The full court has been advised of the suggestion for rehearing en banc, and no judge has requested a vote on whether to rehear the matter en banc. Fed. R. App. P. 35.

The petition for rehearing en banc is DENIED .

No petitions for panel rehearing or further petitions for rehearing en banc will be entertained.

PER CURIAM:1

As this court has stated repeatedly, families have a "well-elaborated constitutional right to live together without governmental interference." Wallis v. Spencer , 202 F.3d 1126, 1136 (9th Cir. 2000) ; accord Kirkpatrick v. Cty. of Washoe , 843 F.3d 784, 789 (9th Cir. 2016) (en banc); Burke v. Cty. of Alameda , 586 F.3d 725, 731 (9th Cir. 2009) ; Rogers v. Cty. of San Joaquin , 487 F.3d 1288, 1294 (9th Cir. 2007) ; Mabe v. San Bernardino Cty. , 237 F.3d 1101, 1107 (9th Cir. 2001) ; Ram v. Rubin , 118 F.3d 1306, 1310 (9th Cir. 1997). We consider here Lisa and Anthony ("A.J.") Demaree's contention that social workers Laura Pederson and Amy Van Ness violated their constitutional rights to family unity and companionship, and their small children's as well, by removing the children from home without a warrant or court order.

I. BACKGROUND

A.J. Demaree dropped off some family photos to be printed at a Wal-Mart in Arizona on Friday, August 29, 2008. While developing the pictures, an employee noticed that several pictures portrayed nude children. Wal-Mart called the police. Detective John Krause came and collected the pictures. On Saturday, he photocopied the ones that concerned the Wal-Mart employee and went to the Demarees' home.

Once there, he and his partner separately interviewed parents Lisa and A.J. Demaree. Both parents looked at the pictures, identified their daughters—five-year-old T.D., four-year-old J.D., and one-and-a-half-year-old L.D.—and said the pictures had been taken "in the last couple of months" by one or both parents. When asked what he would do with one photo, which portrayed his three children lying down on a towel nude, focusing on their exposed buttocks but with some genitalia showing, he responded, "I'm not going to do anything with that one. That's not going in a photo album; that's just one we have." Krause said, "Obviously you're not going to share it with somebody, I would hope," to which A.J. responded, "No, absolutely not!" Krause then asked why he would take the photo in the first place, and A.J. responded, "So when we look back on em years later, look at their cute little butts."

None of the photographs portrayed children engaged in sexual activity. None portrayed the children's genitalia frontally.

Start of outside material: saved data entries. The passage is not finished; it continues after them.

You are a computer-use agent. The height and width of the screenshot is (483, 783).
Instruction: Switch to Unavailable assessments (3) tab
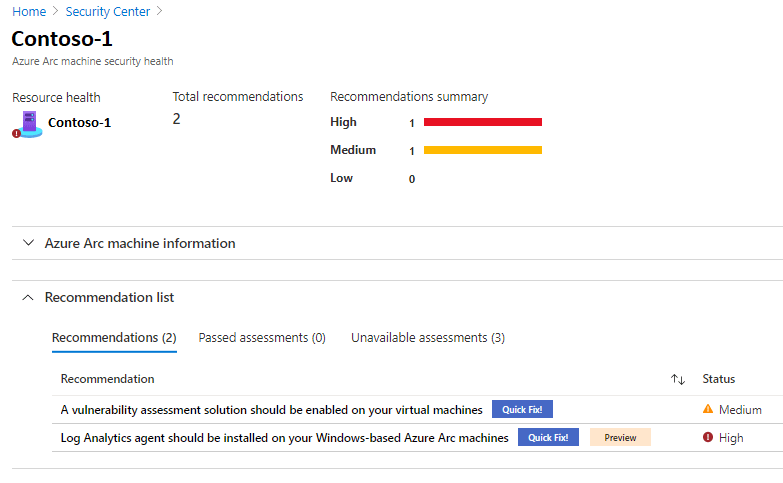428,338
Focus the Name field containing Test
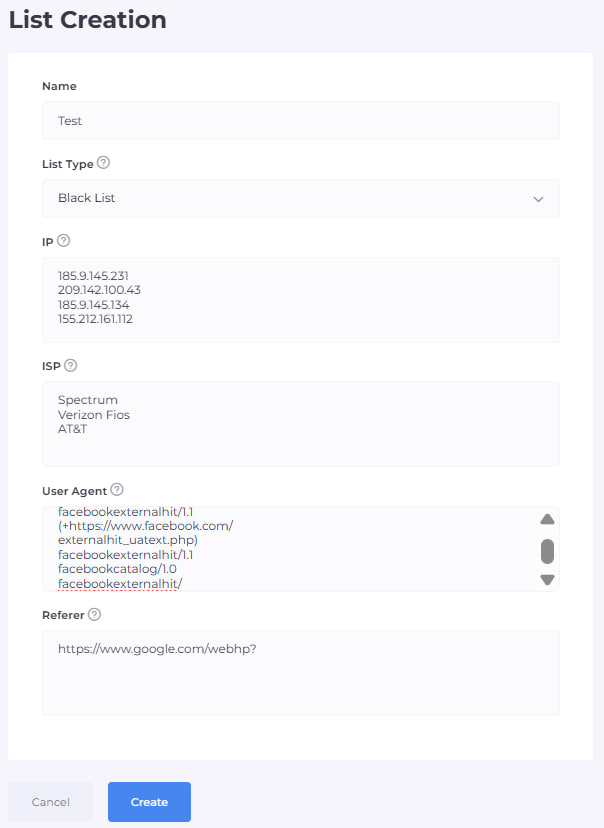The height and width of the screenshot is (828, 604). [300, 121]

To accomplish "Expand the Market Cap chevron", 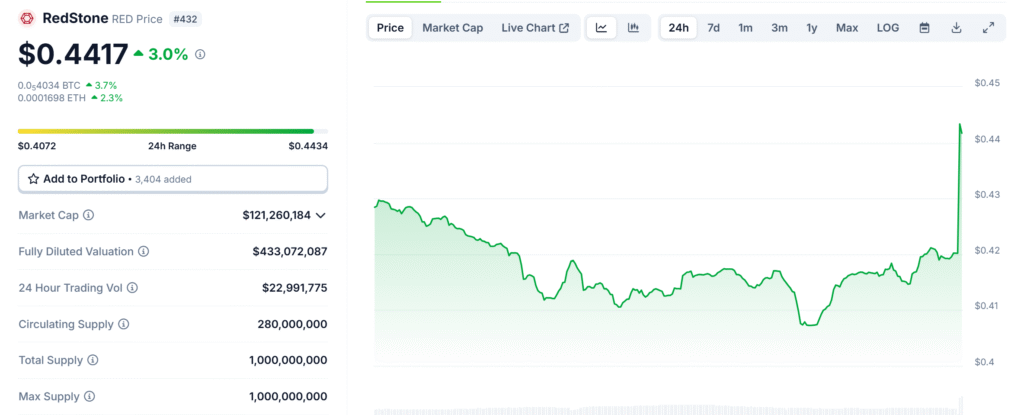I will [321, 215].
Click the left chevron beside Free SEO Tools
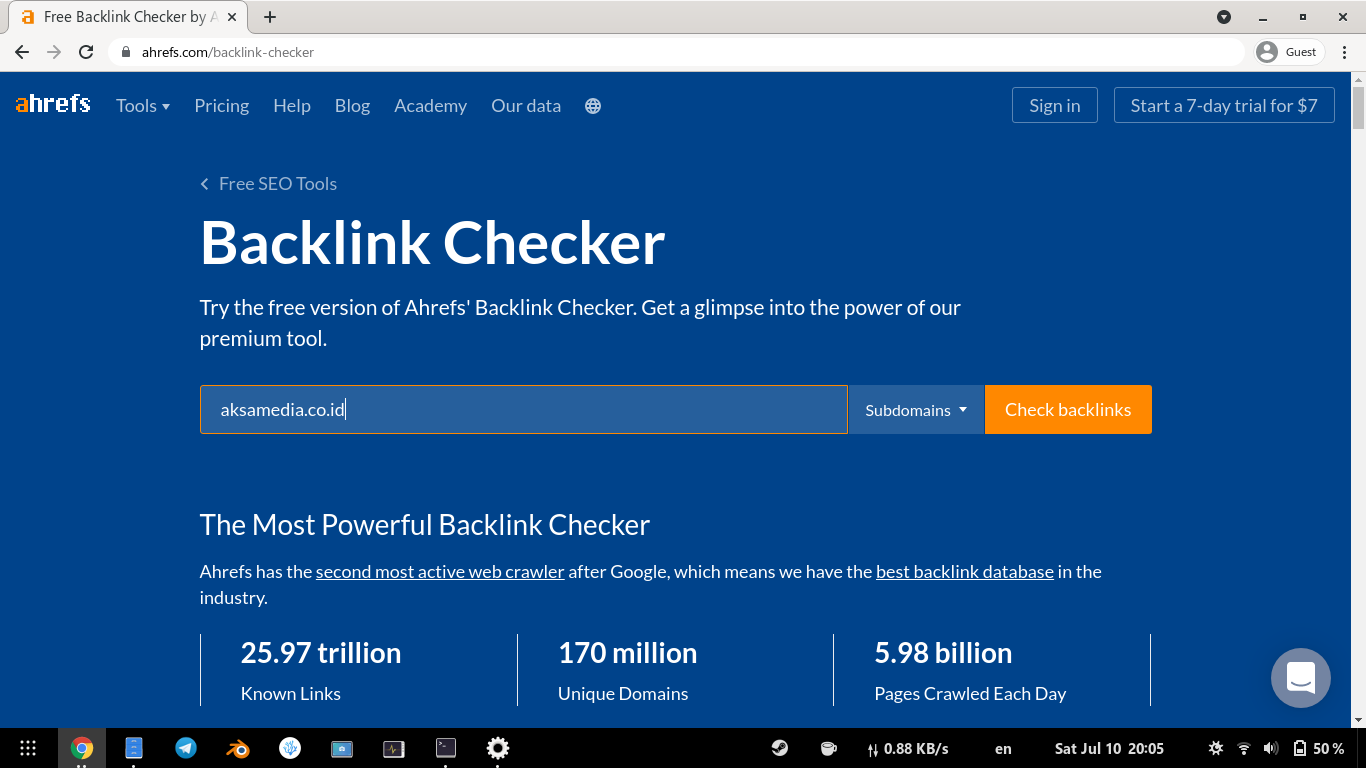Screen dimensions: 1366x768 (x=204, y=184)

After the interviews, the detectives took T.D., J.D., and L.D. to forensic and medical exams to investigate possible sexual abuse. The physical exams came back normal for all three children. After the interviews were finished, Krause's partner dropped the children back off with their parents. Krause wrote in his report, "[a]pparently after the forensic interviews and medical exams were completed, [Child Protective Services] declined to remove the children from the parent's custody, and had directed [his partner] to return the girls to Lisa and A.J."2

While the exams were in progress, the police department requested and received a warrant to search the Demarees' home. Executing the warrant, the department seized all the evidence that might be relevant to a child pornography investigation: computers, printers, photographs, cell phones, undeveloped film, floppy discs, DVDs, CDs, VHS tapes, and cameras.

As the home search was nearing its end, and after the children had been returned to their parents, Child Protective Services ("CPS") investigating officer Laura Pederson called one of the police officers to discuss the case. After the conversation, she decided to drive over to the house. There, Pederson discussed with Krause the evidence seized, the content of the pictures, and Krause's expectation that felony child sexual exploitation charges would be brought against both parents.

After reviewing the evidence Krause showed her, Pederson decided to take the children into emergency temporary custody, without obtaining a court order or a warrant. She later said, "I was relying on the fact that ... at the time there was a pending criminal investigation with both parents named as suspects. I was relying on information that Krause obtained during the investigation ... his opinion of the criminal acts that were committed, my viewing of the pictures and the fact that the—all of this suggested these children were at risk of further exploitation." She discussed her recommendation with her supervisor, Amy Van Ness, who agreed.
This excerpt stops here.